On my old watch I had created a Kaleidoscope watch face based on a photo I had taken of some jacaranda tree blossoms. The result was a watch face I nicknamed “Rivendell.”
Rivendell looked lovely on my old watch, and it continues to look lovely on my new one. But when I made a full-screen version of it for my new Apple Watch, it became mesmerizing. In fact, it’s so mesmerizing that I consume much of my new Apple Watch’s extra battery power by keeping my portal into Rivendell running on my wrist for minutes at a time while I gaze at it. It’s very calming—much more so than the Breathe app.
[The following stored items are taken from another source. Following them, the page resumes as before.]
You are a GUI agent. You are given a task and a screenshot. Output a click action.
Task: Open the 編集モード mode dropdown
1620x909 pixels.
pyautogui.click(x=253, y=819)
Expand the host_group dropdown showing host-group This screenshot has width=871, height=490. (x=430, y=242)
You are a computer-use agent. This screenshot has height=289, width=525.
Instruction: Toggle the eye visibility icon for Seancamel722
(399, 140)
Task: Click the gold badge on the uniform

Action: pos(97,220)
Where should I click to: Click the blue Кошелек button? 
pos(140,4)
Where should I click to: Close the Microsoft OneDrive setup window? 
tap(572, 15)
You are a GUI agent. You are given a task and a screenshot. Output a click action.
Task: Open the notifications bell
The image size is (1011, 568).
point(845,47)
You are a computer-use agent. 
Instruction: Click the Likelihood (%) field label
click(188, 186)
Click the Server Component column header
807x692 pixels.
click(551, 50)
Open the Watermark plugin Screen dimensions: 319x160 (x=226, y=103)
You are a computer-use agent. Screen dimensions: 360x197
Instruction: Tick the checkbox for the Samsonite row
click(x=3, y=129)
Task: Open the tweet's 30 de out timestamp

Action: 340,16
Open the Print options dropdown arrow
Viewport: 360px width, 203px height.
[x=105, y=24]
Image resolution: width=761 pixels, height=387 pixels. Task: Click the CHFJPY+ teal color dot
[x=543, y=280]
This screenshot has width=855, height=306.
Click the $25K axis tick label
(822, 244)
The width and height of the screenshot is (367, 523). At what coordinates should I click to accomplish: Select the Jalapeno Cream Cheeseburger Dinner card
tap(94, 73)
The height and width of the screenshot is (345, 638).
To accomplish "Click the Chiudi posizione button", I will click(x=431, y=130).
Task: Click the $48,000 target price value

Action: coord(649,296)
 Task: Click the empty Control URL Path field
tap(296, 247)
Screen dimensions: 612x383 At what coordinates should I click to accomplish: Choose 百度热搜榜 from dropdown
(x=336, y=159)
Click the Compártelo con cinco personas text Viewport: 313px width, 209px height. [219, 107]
Now, I don’t know for a fact that jacarandas grew in Rivendell, but Elrond, who ran the place, knew Gandalf, and he knew the Valar queen Yavanna Kementári (the Giver of Fruits) back in the old country, and she is the one who basically planted all the original foliage on Middle-Earth, so if Elrond had wanted one of those purple-blossomed lovelies in his valley estate, he could probably pull a few strings.…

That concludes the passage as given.